Although these kinds of activities may be part of a negotiation, they are usually nothing more than a preamble to the necessary mediation. If it’s a one-day mediation, I usually consider these to be prior-to-2:45 p.m. numbers. It seems we have to go through these steps in order to approach the main event.
There are, of course, some things that really do complicate a mediated resolution. One such item is overconfidence by either side. Both parties need to recognize that all the world’s virtue is not on their side, nor is all of the evil aligned with the other. There is a kind of natural tendency for everyone on one side to continuously puff up their own position and applaud their own maneuvers.
Another difficulty occurs, particularly in “early” mediations (where no depositions have been taken). Here, parties may not have seen their positions vigorously challenged. Discovery can enlighten a party, by pointing out that there may actually be contrary views. Until a party’s position has been challenged, that party is often unrealistically confident of its own position.
This situation can pose difficulties to a mediator, who may have to attempt to point out defects or problematic issues in the optimistic party’s position. When doing so, however, the mediator’s observations may be regarded as favoring the other side. This can lead to a perception of mediator bias. Oh, well. Nobody said mediation is easy.
Other problems arise when mediating parties “overthink” the process. They can tie themselves in knots as they ask, “If we make this move, what will the other side do?” Then, responding to their own questions, they begin to modify their position. To a certain extent, this may be strategic, but if taken to extremes — and it does happen — it can lead to a roadblock as one side persists in playing chess with itself.
Each party, of course, has to continuously assess its own position. The assessment necessarily changes, as each side successively makes its own moves. This give-and-take is, ultimately, a means of exchanging information, as each side “teaches” the other — and ultimately itself — the general value of the case.
No party will, nor should it, “give away the store.” But at the same time, in my experience, an overstrong belief that one or the other party can only go to a certain point and never move beyond is not a very useful strategy. Setting aside the realistic possibility that this kind of thinking may scuttle a perfectly reasonable settlement, such posturing restricts the kind of flexible thinking that can lead to a useful resolution.
As I reflect on the negotiation course I took, it seems clear to me that over-strategizing is simply a substitute for creativity and fair-minded assessment. Creativity and realistic assessment are essential when difficult matters need to be resolved.
This was brought home to me in the context of the most difficult mediation in which I have ever participated.
This difficult mediation occurred, surprisingly, as I “mediated” a “case” for students just finishing a law class on mediation. The mediating parties were, in fact, two teams made up of students. I participated as an adjunct faculty-teacher, who engages in mediation practice on a regular basis.
The “parties” were dug in hard.
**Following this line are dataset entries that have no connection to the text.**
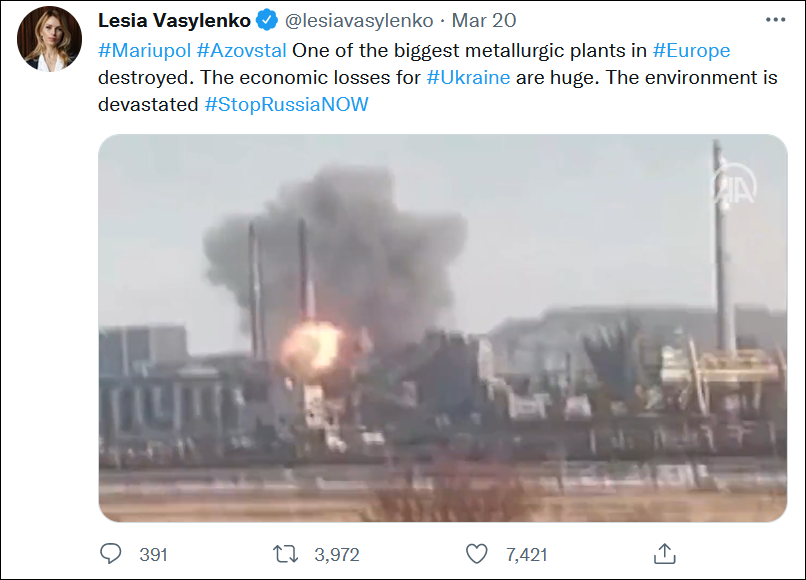806x580 pixels.
Task: Click the AA watermark logo in the video
Action: click(733, 185)
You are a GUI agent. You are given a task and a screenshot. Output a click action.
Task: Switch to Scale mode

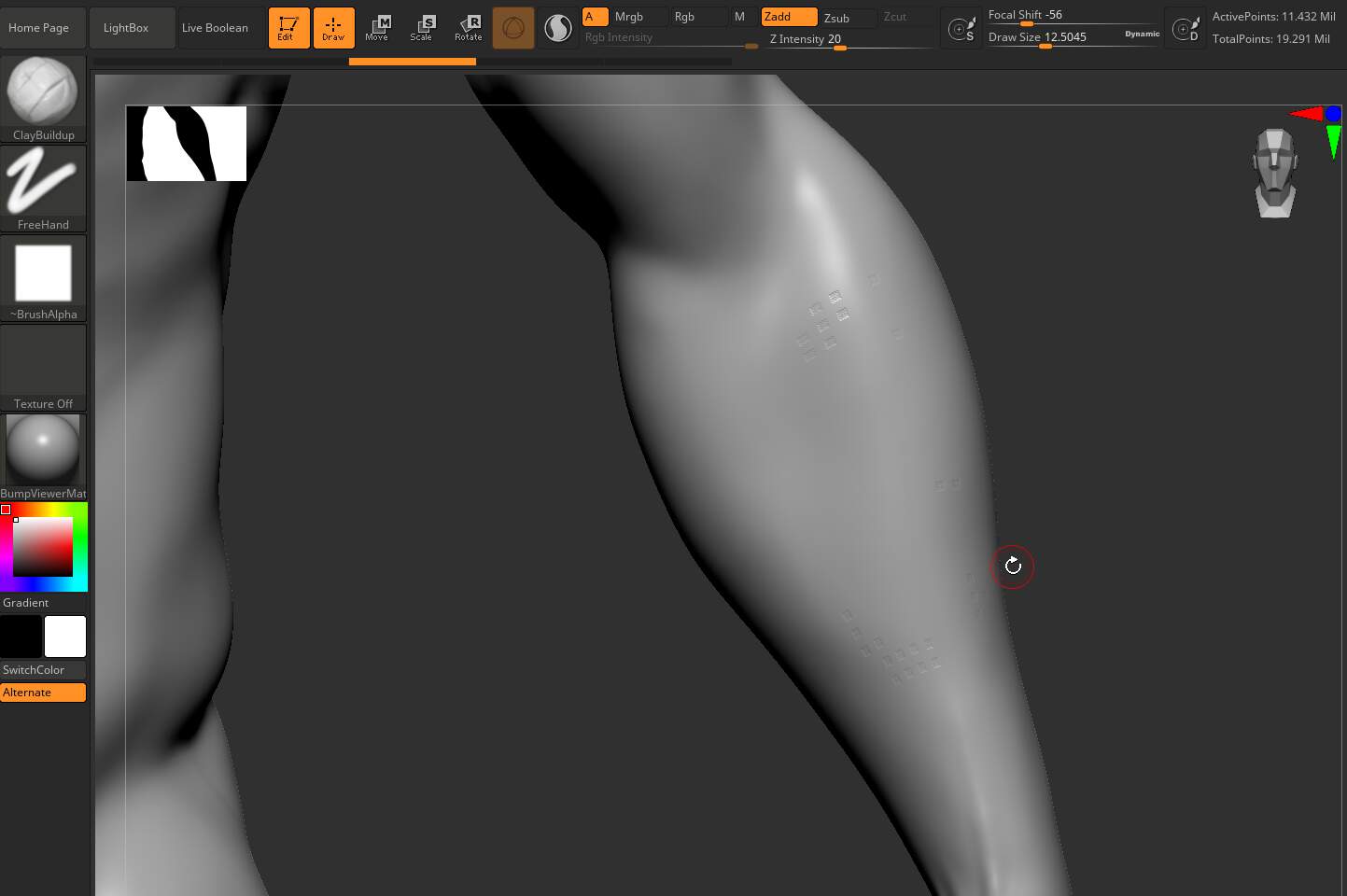point(422,27)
They negotiated and mediated vigorously. The proceedings were arduous and went on for a painfully long time. We finally hammered together a “settlement.” When this session concluded, I asked myself why this mock proceeding had been so difficult.
I finally recognized why: The students were not mediating to achieve a settlement; they were “mediating” to get a good grade — by showing how good they were at mediating. That’s not how mediation is supposed to work.
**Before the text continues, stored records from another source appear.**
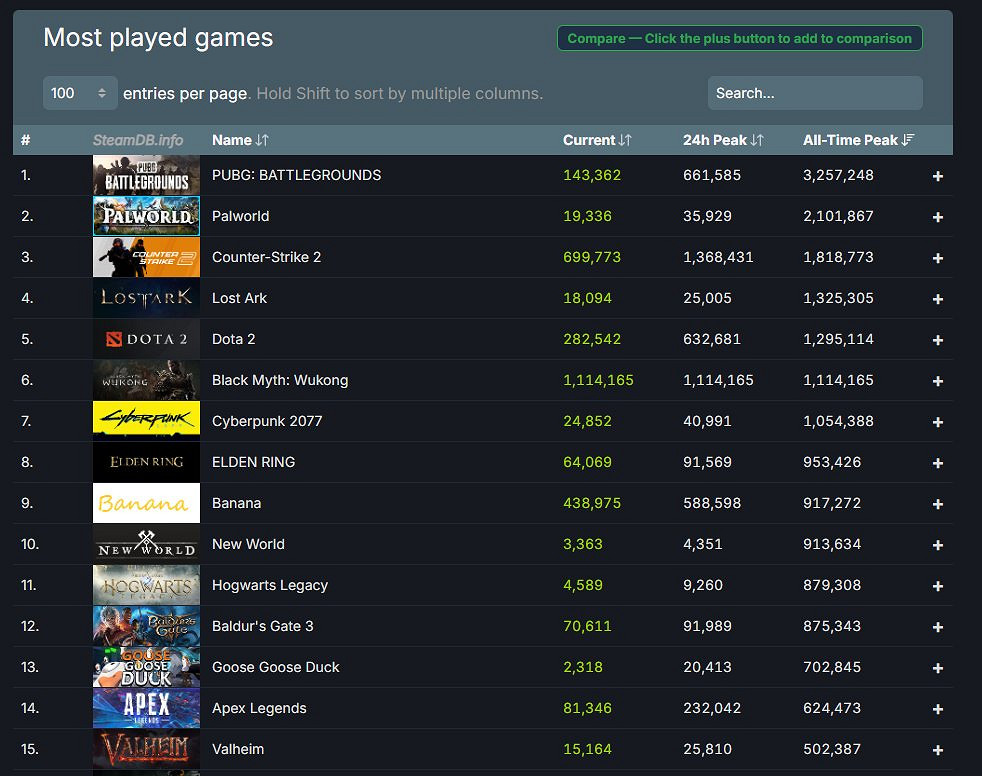Click plus icon in Apex Legends row
Image resolution: width=982 pixels, height=776 pixels.
pos(937,709)
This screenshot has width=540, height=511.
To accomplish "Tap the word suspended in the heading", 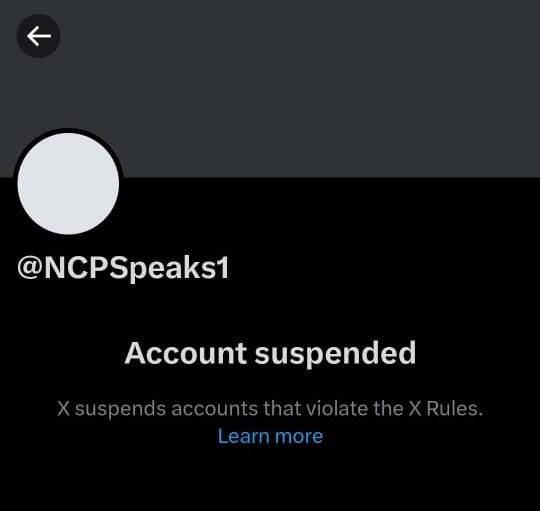I will pyautogui.click(x=335, y=354).
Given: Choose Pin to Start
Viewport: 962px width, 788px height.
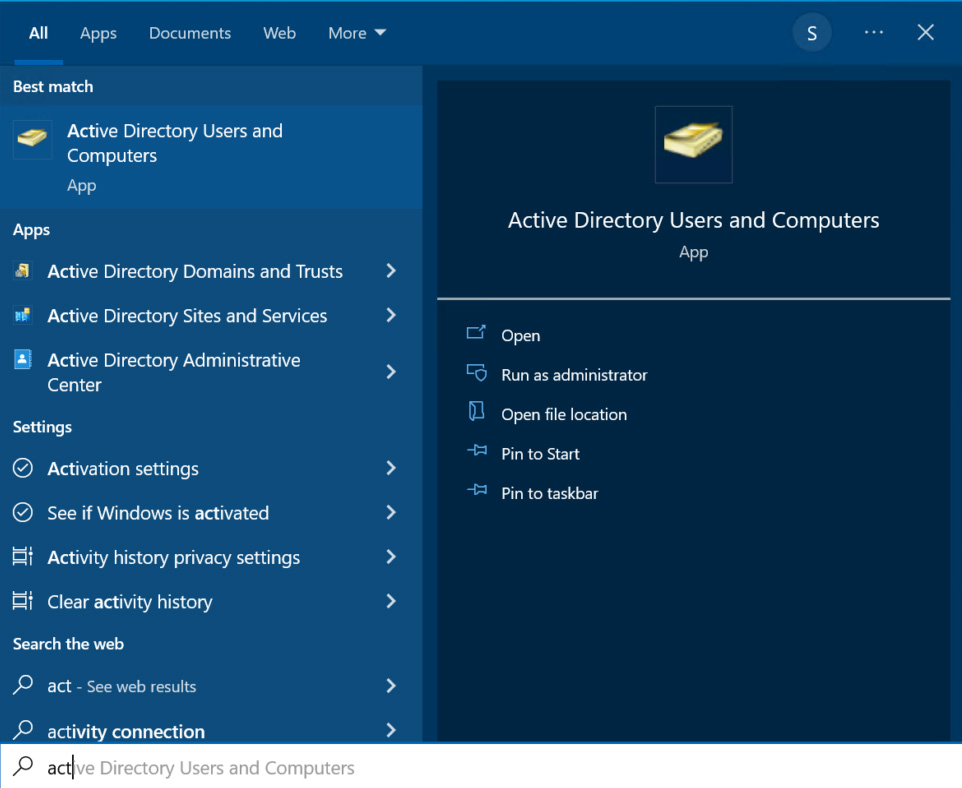Looking at the screenshot, I should 540,454.
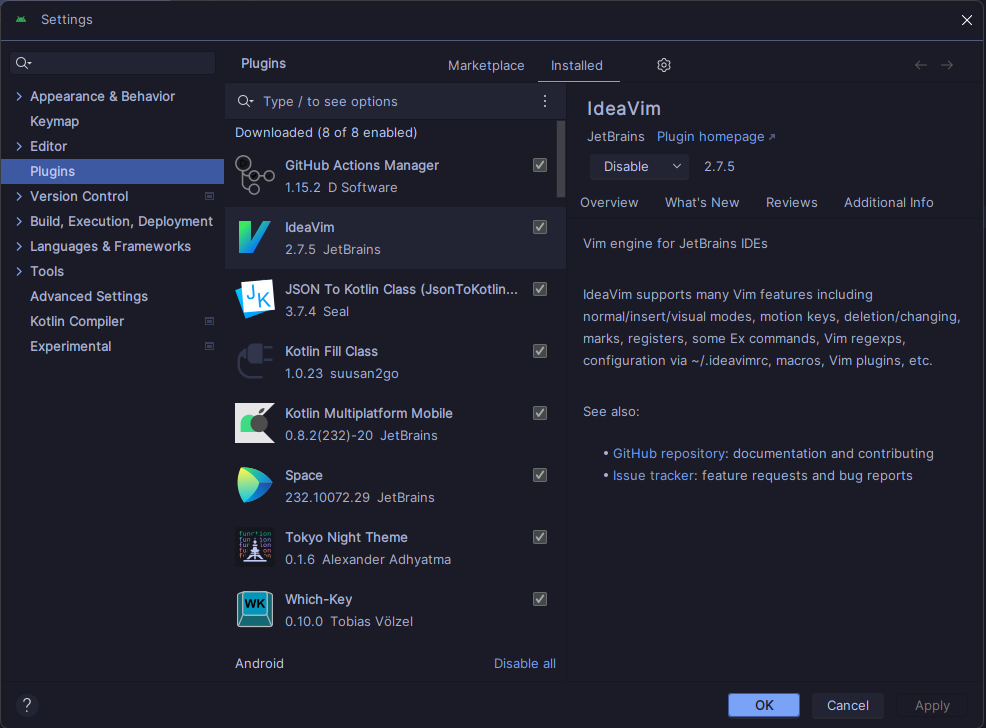Uncheck the IdeaVim enabled checkbox

539,227
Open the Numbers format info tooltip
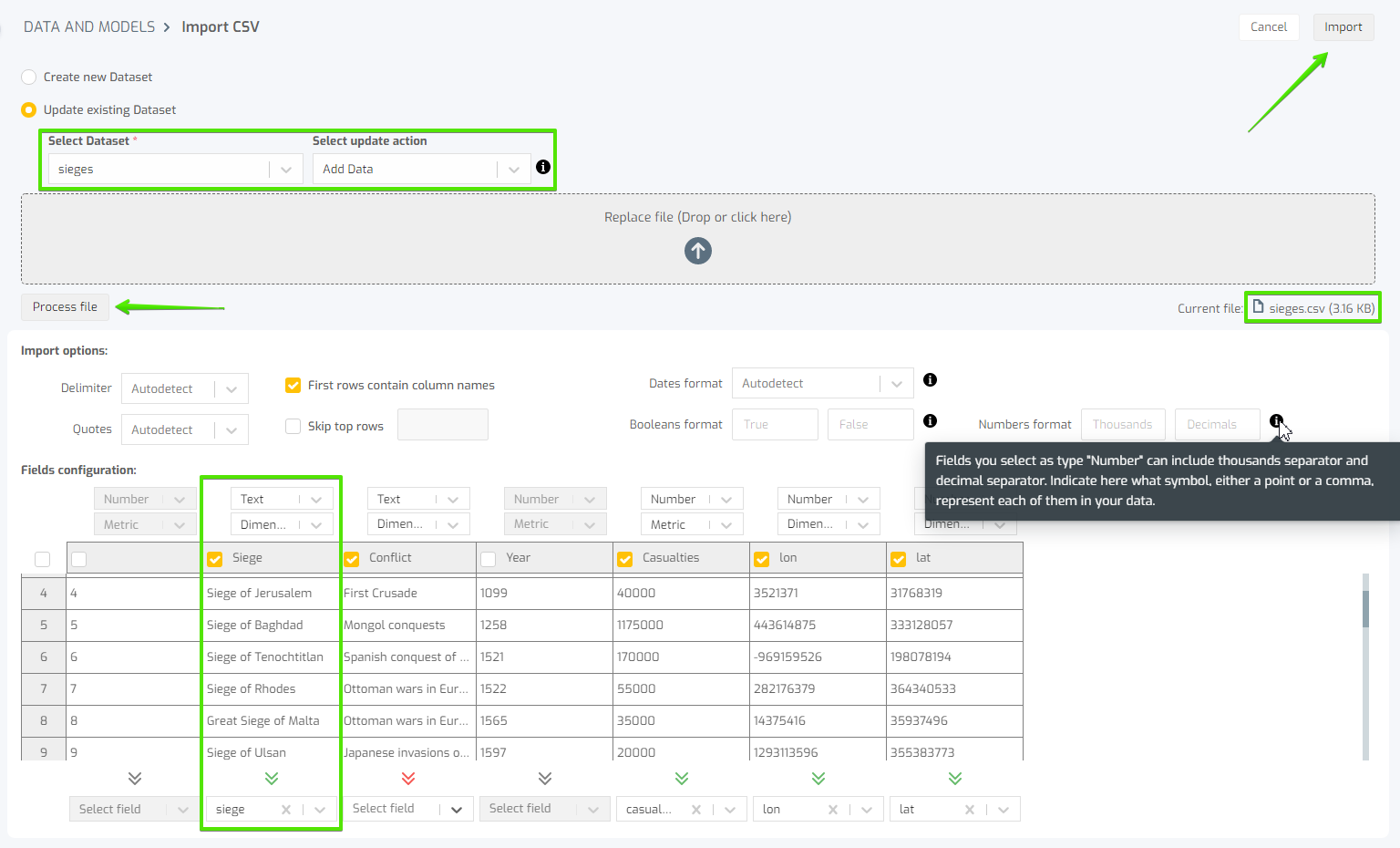1400x848 pixels. point(1276,420)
To get to a “good” settlement, each side ultimately has to make a bid that’s attractive to the other side (i.e., that is at least good enough that it will be accepted), and a corresponding demand that attracts the opponent (or at least that he or she can swallow). The belief that there is such a point — where each side gets at least a share of what it wants and needs — is what makes a good settlement and, maybe, a good mediator.